This entry was posted in Access to Justice Boards, Administative Proecdure, Bar Associations, Court Management, Judicial Ethics, Legal Aid, Planning, Research and Evalation, Systematic Change, Triage. Bookmark the permalink.

8 Responses to Towards a Definition of “One Hundred Percent Access to Civil Justice”

  1. Pingback: We Need a National Campaign for Access to Justice — Why the CCJ/COSCA Resolution Makes it So Much Easier and What Might It Start to Look Like? | Richard Zorza's Access to Justice Blog

  2. Pingback: Reflections on Two Comments on 100% Access to Justice Definition | Richard Zorza's Access to Justice Blog

  3. Jim Greiner says:

    Hi, Richard,

    I’ll offer some thoughts, but in doing so, I don’t want to contribute to a discussion that leads us to never-ending debate on a definition/goal. In this context, an imperfect definition/goal is better than no definition/goal. So if my thoughts mean that we get bogged down in an endless discussion on definitions, I invite everyone to ignore them.

    My major thought: you phrase the definition in terms of providing individuals with sufficient information so as to make informed decisions. In doing so, you put the onus on any A2J action upon the individual. That may maximize each individual’s autonomy, which most people would think is to the good. And as you point out, it allows people to default if they think it is the optimal legal strategy.

    But a large, and growing, mountain of research going under various names (such as “behavioralism”) is suggesting that the majority of folks will not take action in areas in which they perceive action-taking to be difficult (law, health habits) even when action-taking is OVERWHELMINGLY in their own best interest. If that’s right, then a focus on maximizing individual autonomy and decision-making may simple recreate the world we live in now.

    One answer here is to focus on the default rules. (Here, “default” means what happens if nothing happens.) For example, what happens in a credit card debt collection case if the defendant does not answer? The current system automatically enters judgment for the plaintiff. That is true even though courts have found that some (perhaps many, we don’t know) plaintiffs do not have the evidence to prove their cases. And it is true even though courts have found that some (perhaps many, we don’t know) plaintiffs have no intention of continuing to litigate if they meet determined opposition. Suppose we were to provide a lot of information to debt collection defendants about the costs and benefits of contesting debt collection cases. Would the world change much? Behavioralist theory, and one of my own (still ongoing) randomized experiments, suggest that providing information to debt collection defendants helps some, enough to be worthwhile. But information alone doesn’t come close to solving the problem or, in your language, providing 100% access to justice. Behavioral barriers as strong as high brick walls prevent the majority of people from taking constructive action.
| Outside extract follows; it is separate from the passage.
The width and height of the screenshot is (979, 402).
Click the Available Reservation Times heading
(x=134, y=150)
    If all of this is right, then the problem may be the default rule. (Again, here, “default” means what happens if nothing happens.) To stay with the same example: In the debt collection context, the “default” rule is . . . default (by the defendant). What if the default rule were different? What if the rule were that the plaintiff had to make a serious evidentiary showing of entitlement to relief before a judgment could be entered? A rule like that would not fit within your definition because it does not focus on maximizing individual/defendant empowerment and choice. But it may be (again, we need more research here) to allow effective access.
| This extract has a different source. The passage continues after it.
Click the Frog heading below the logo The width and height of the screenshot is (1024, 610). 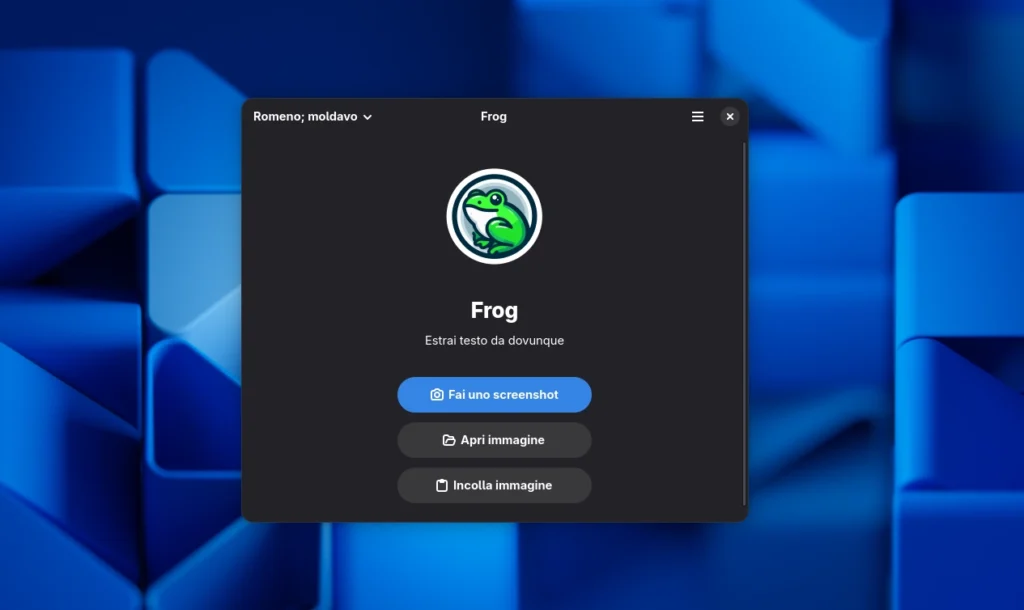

    Some will argue that in talking about “default” rules, I’ve left a discussion of ACCESS to justice and started talking about justice. Those people are wrong. The only way their argument works is if there is some “neutral” or predetermined (perhaps from a deity) way in which default rules should be set. There isn’t. We set default rules, and they are the fundamental skeleton upon which the justice system is based. We can set them differently if we need to do so in order to make justice accessible.

  4. Claudia says:

    Glenn Rawdon did an amazing job at explaining what effective legal assistance means at the April 2015 White House Forum. He laid out a 3 tiered level of assistance vision consisting of a) information b) advice and c) representation using well proved and understood technology and new technology to deliver these 3 different types of services. So in addition to well developed and mature technology (statewide websites, web chat, free plain language online forms), new technology that allows for the delivery of advice and representation, as well new ways to deliver as information and assistance, are brought online. This powerful approach is inherently interdisciplinary and collaborative. As he said “Everyone. Anytime. Anywhere”.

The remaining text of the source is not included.